Get Started with Huawei Ascend

September 8, 2025 · View on GitHub

We currently support running lmdeploy on Atlas 800T A3, Atlas 800T A2 and Atlas 300I Duo. The usage of lmdeploy on a Huawei Ascend device is almost the same as its usage on CUDA with PytorchEngine in lmdeploy. Please read the original Get Started guide before reading this tutorial.

Here is the supported model list.

Important

We have uploaded a docker image with KUNPENG CPU to aliyun. Please try to pull the image by following command:

Atlas 800T A3:

docker pull crpi-4crprmm5baj1v8iv.cn-hangzhou.personal.cr.aliyuncs.com/lmdeploy_dlinfer/ascend:a3-latest

(Atlas 800T A3 currently supports only the Qwen-series with eager mode.)

Atlas 800T A2:

docker pull crpi-4crprmm5baj1v8iv.cn-hangzhou.personal.cr.aliyuncs.com/lmdeploy_dlinfer/ascend:a2-latest

300I Duo:

docker pull crpi-4crprmm5baj1v8iv.cn-hangzhou.personal.cr.aliyuncs.com/lmdeploy_dlinfer/ascend:300i-duo-latest

(Atlas 300I Duo currently works only with graph mode.)

To build the environment yourself, refer to the Dockerfiles here.

Offline batch inference

LLM inference

Set device_type="ascend" in the PytorchEngineConfig:

from lmdeploy import pipeline
from lmdeploy import PytorchEngineConfig
pipe = pipeline("internlm/internlm2_5-7b-chat",
        backend_config=PytorchEngineConfig(tp=1, device_type="ascend"))
question = ["Shanghai is", "Please introduce China", "How are you?"]
response = pipe(question)
print(response)

VLM inference

Set device_type="ascend" in the PytorchEngineConfig:

from lmdeploy import pipeline, PytorchEngineConfig
from lmdeploy.vl import load_image
pipe = pipeline('OpenGVLab/InternVL2-2B',
        backend_config=PytorchEngineConfig(tp=1, device_type='ascend'))
image = load_image('https://raw.githubusercontent.com/open-mmlab/mmdeploy/main/tests/data/tiger.jpeg')
response = pipe(('describe this image', image))
print(response)

Online serving

Serve a LLM model

Add --device ascend in the serve command.

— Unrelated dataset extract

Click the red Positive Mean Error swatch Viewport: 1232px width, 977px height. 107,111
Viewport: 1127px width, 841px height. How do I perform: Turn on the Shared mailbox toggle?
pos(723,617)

lmdeploy serve api_server --backend pytorch --device ascend internlm/internlm2_5-7b-chat

Run the following commands to launch docker container for lmdeploy LLM serving:

docker run -it --net=host crpi-4crprmm5baj1v8iv.cn-hangzhou.personal.cr.aliyuncs.com/lmdeploy_dlinfer/ascend:a2-latest \
    bash -i -c "lmdeploy serve api_server --backend pytorch --device ascend internlm/internlm2_5-7b-chat"

Serve a VLM model

Add --device ascend in the serve command

lmdeploy serve api_server --backend pytorch --device ascend OpenGVLab/InternVL2-2B

Run the following commands to launch docker container for lmdeploy VLM serving:

docker run -it --net=host crpi-4crprmm5baj1v8iv.cn-hangzhou.personal.cr.aliyuncs.com/lmdeploy_dlinfer/ascend:a2-latest \
    bash -i -c "lmdeploy serve api_server --backend pytorch --device ascend OpenGVLab/InternVL2-2B"

Inference with Command line Interface

Add --device ascend in the serve command.

lmdeploy chat internlm/internlm2_5-7b-chat --backend pytorch --device ascend

Run the following commands to launch lmdeploy chatting after starting container:

docker run -it crpi-4crprmm5baj1v8iv.cn-hangzhou.personal.cr.aliyuncs.com/lmdeploy_dlinfer/ascend:a2-latest \
    bash -i -c "lmdeploy chat --backend pytorch --device ascend internlm/internlm2_5-7b-chat"

Quantization

w4a16 AWQ

Run the following commands to quantize weights on Atlas 800T A2.

lmdeploy lite auto_awq $HF_MODEL --work-dir $WORK_DIR --device npu

Please check supported_models before use this feature.

w8a8 SMOOTH_QUANT

Run the following commands to quantize weights on Atlas 800T A2.

lmdeploy lite smooth_quant $HF_MODEL --work-dir $WORK_DIR --device npu

Please check supported_models before use this feature.

int8 KV-cache Quantization

Ascend backend has supported offline int8 KV-cache Quantization on eager mode.

Please refer this doc for details.

Limitations on 300I Duo

only support dtype=float16.
only support graph mode, please do not add --eager-mode.